A number of these artists—Allan D’Arcangelo, Rosalyn Drexler, and Nicholas Krushenick—engaged with the visual language of Pop, mass culture, and advertising’s flat but colorful imagery. Each, however, differed significantly from their peers as well as from each other, particularly in their sometimes coded social commentary. In Rosalyn Drexler’s The Lesson (Men and Machines) (1962), for example, the artist celebrates what she describes as the “concentration of men at work.” Two male scientists project an ominous and potentially destructive power, even as they engage in homosocial distraction. Allan D’Arcangelo, by contrast, turned his attention to the landscape and America’s pragmatic and industrial relationship to it. In works like Shuttle (1982) the artist foregrounds the technological icon of the space-bound rocket ship against the boundless, infinite sky.

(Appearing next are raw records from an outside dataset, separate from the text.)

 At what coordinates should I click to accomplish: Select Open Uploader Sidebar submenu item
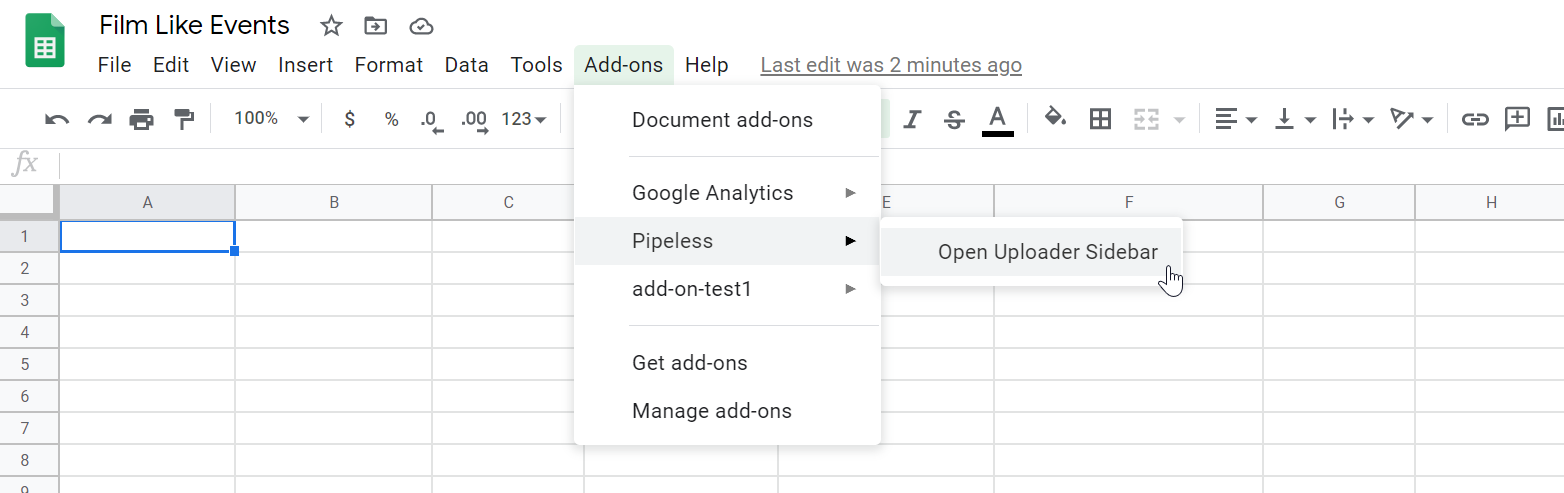1047,252
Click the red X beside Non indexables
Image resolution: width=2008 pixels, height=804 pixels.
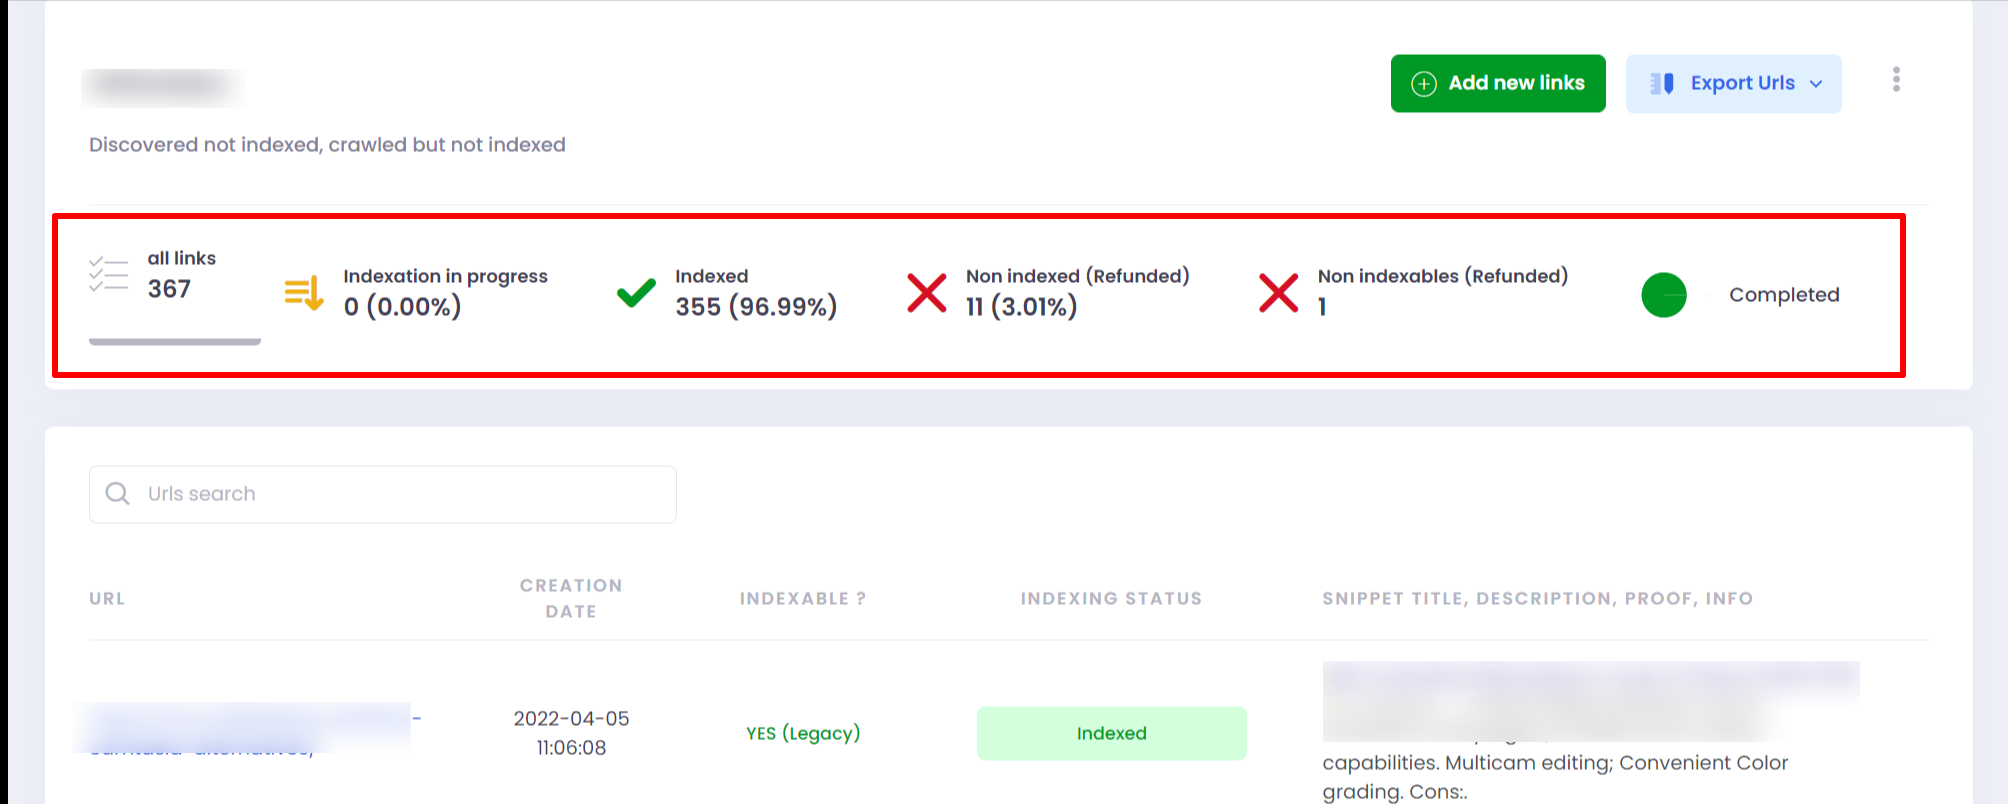(x=1278, y=293)
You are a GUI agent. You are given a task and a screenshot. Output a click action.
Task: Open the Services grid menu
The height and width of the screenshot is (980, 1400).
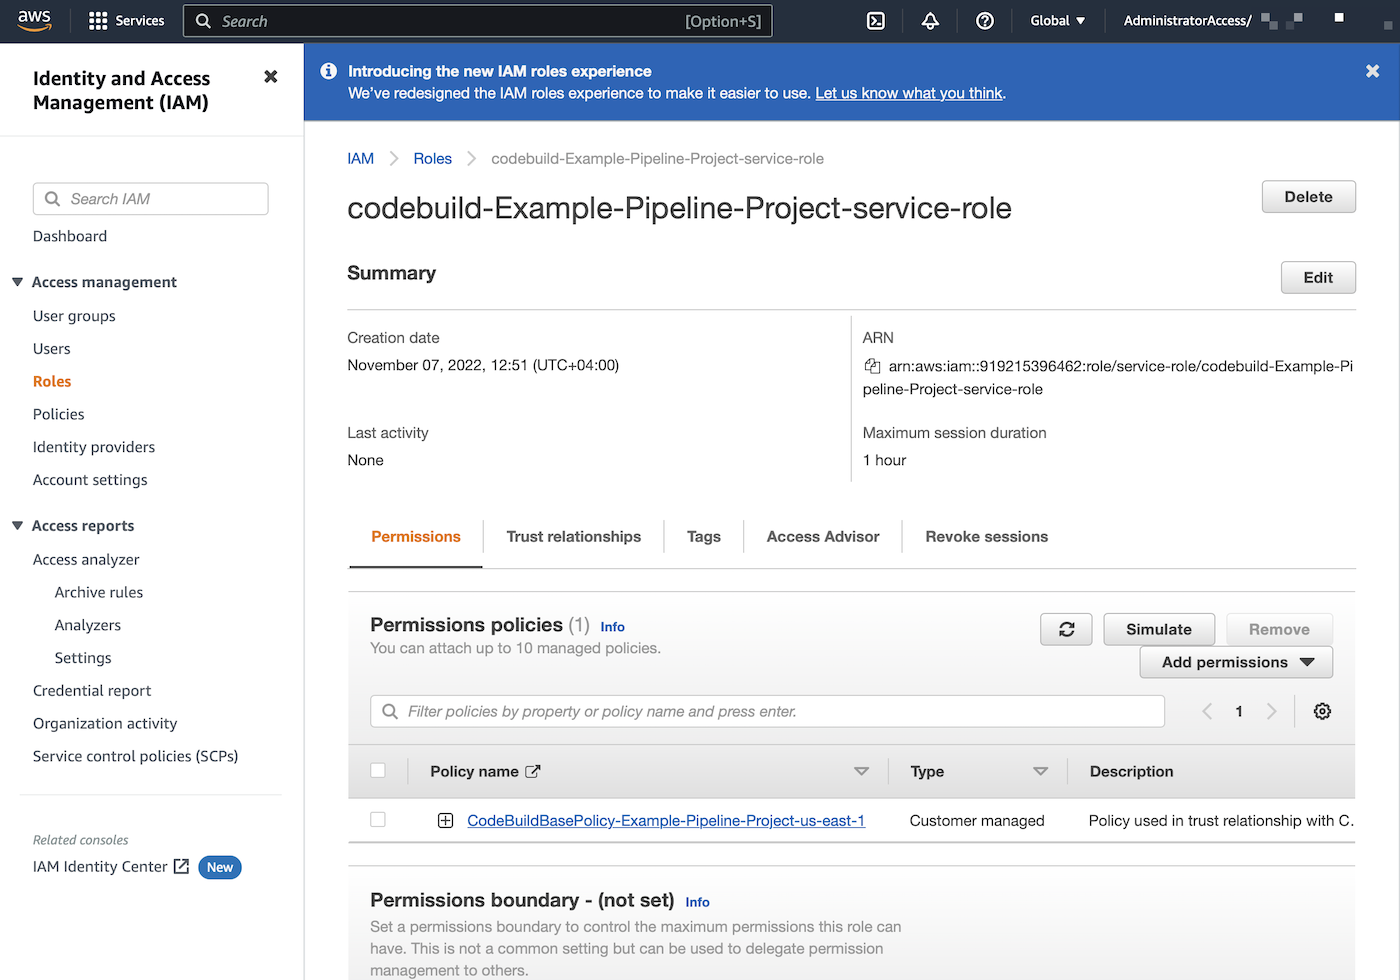[x=126, y=21]
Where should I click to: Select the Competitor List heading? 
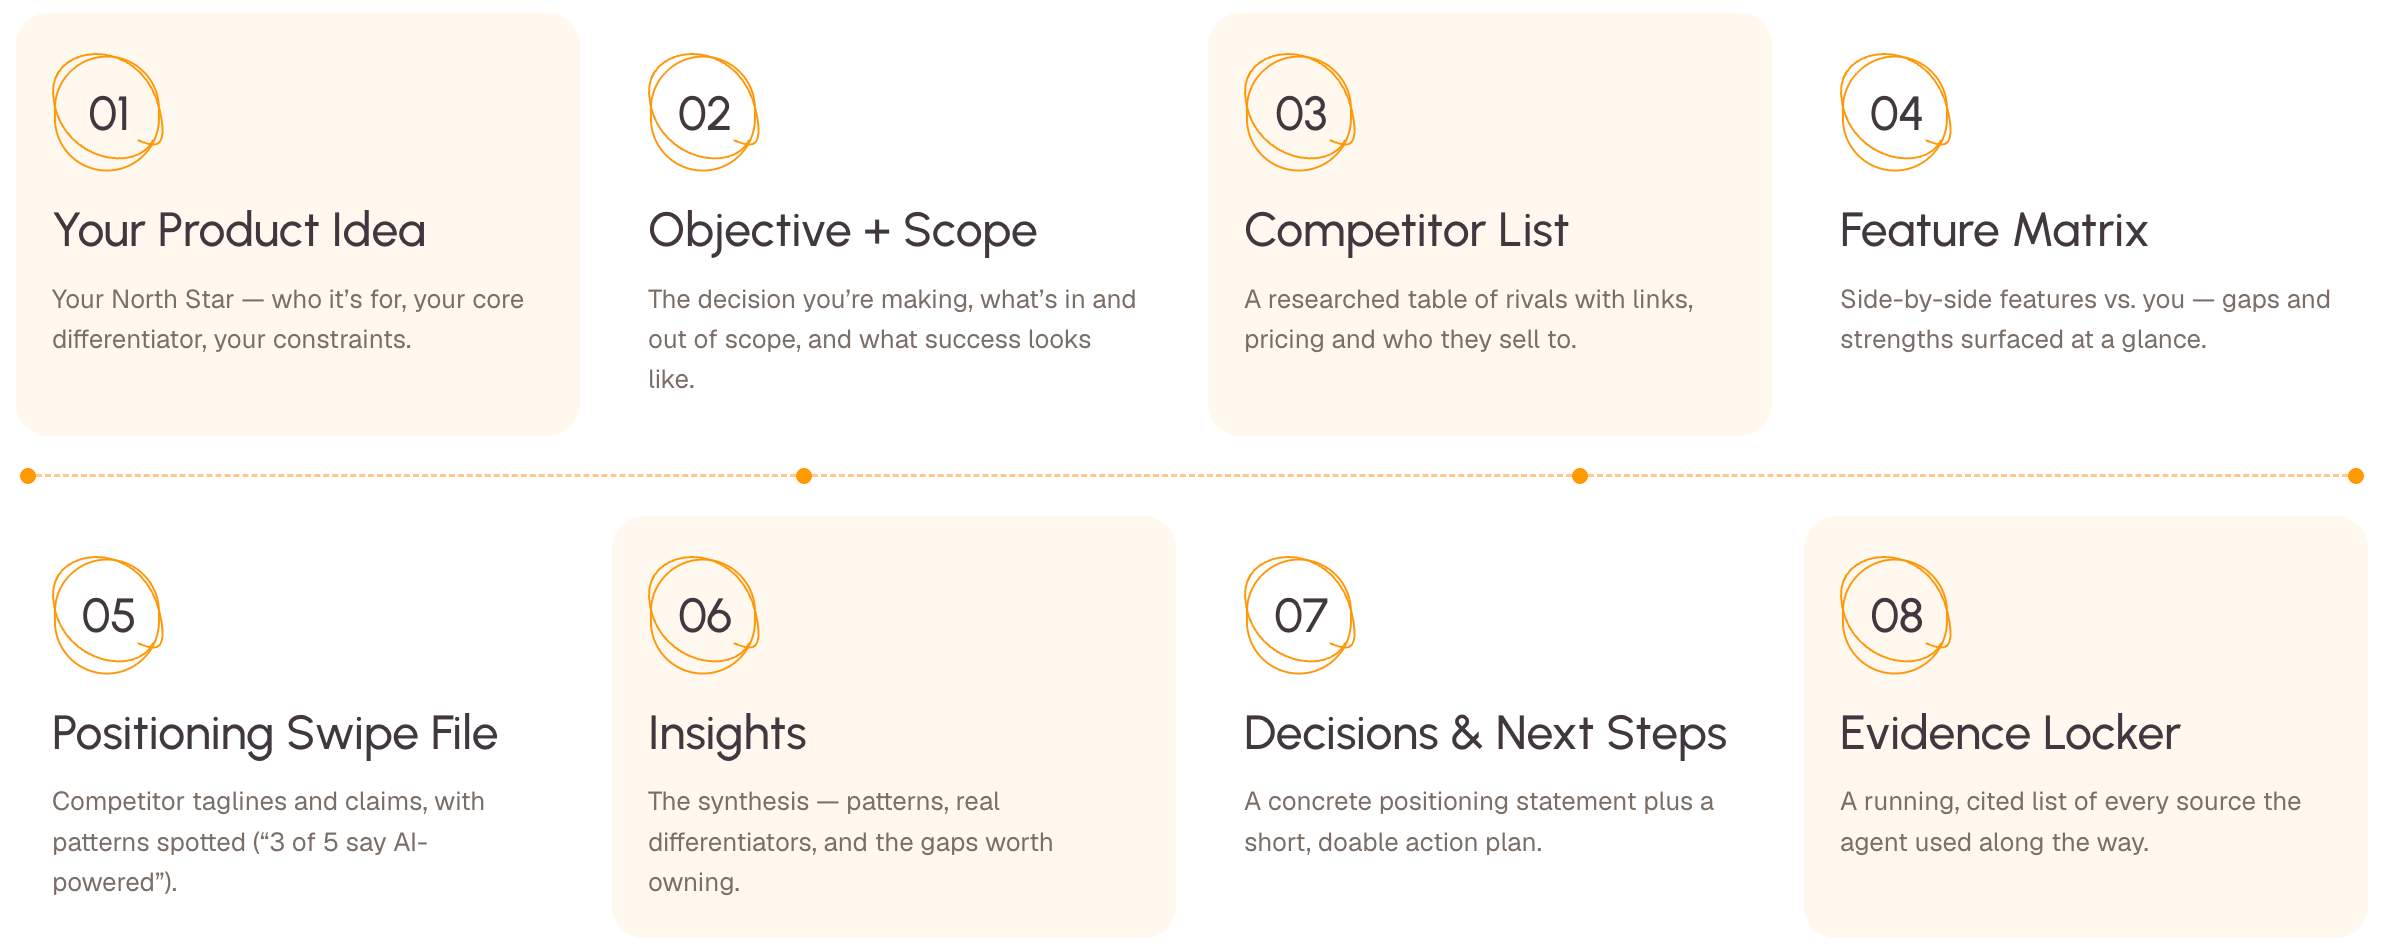1406,231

Nicholas Krushenick rejected the narrative and representational conventions of his Pop contemporaries altogether. His bright and processed colors, broad black lines, and overlapping, quasi-organic forms earned him the moniker of “the father of Pop abstraction.” In Quick Red Fox (1963), the artist employs his iconic warp-and-weft pattern that flexes and bulges organically.
The tension between mechanical precision and human imperfection was also central to the work of Paul Feeley. Helena (1962) is governed by mathematical curvature and symmetry, resulting in his hallmark jack-like or atomic forms. The hand-painted blue and red fields trace each other, creating mesmerizing figure-ground ambivalence, and sensuously deviate from perfection. At the heart of much of Feeley’s work was an interplay between the Apollonian and Dionysian.
Other artists in this exhibition form more proximal influences. James Luna was a master at subverting and complicating cultural expectations surrounding Native American identity. The commercial peddling of Indigenous wisdom and spirituality was a particular target of his ire. In Wet Dream Catcher (1992), Luna dresses an old tennis racquet with feathers, condoms, and lucky rabbits’ feet, reframing the sacred dream catchers’ cheap ubiquity in gift stores. Luna used humor as a tool to simultaneously disarm and confront. “My appeal for humor in my work comes from Indian culture, where humor can be a form of knowledge, critical thought, and perhaps used in a way of easing the pain,” he said in an interview.
This unsettling mix of humor and poignance is carried forward in the work of Jaune Quick-to-See Smith. I See Red: Grandma! Grandma! (Red in the Hood) (1998) presents the outline of a Christmas tree doused in dripping red paint along with the panicked headline “Grandma! Grandma!,” possibly alluding to Mother Earth in peril. A quote from Bill McKibben’s The End of Nature confirms: “The greenhouse effect is the first environmental problem we can’t escape by moving to the woods.” Smith humorously includes a puzzling quote from Ronald Reagan, “Eighty percent of pollution is caused by plants and trees,” along with ads like, “If you can’t see every plot twist coming, rush to your optometrist now.” Obviously, the plot twist of the story referenced by the painting’s title, Little Red Riding Hood, is that grandma turns out to be a wolf. Such is the structure of our environmental crisis. In the end, it is not Mother Nature that is ultimately in peril, but us.
This multi-generational group of artists vary in their use of media, in their geography, and in their approach. Their multivalent works, however, capture the uncontrollable energy, paradoxes, and contradictions of the broader country in which they produced their work.
Garth Greenan Gallery is pleased to represent Rosalyn Drexler, Gladys Nilsson, and Jaune Quick-to-See Smith as well as the estates of Allan D’Arcangelo, Paul Feeley, Ralph Humphrey, Al Loving, James Luna, and Nicholas Krushenick.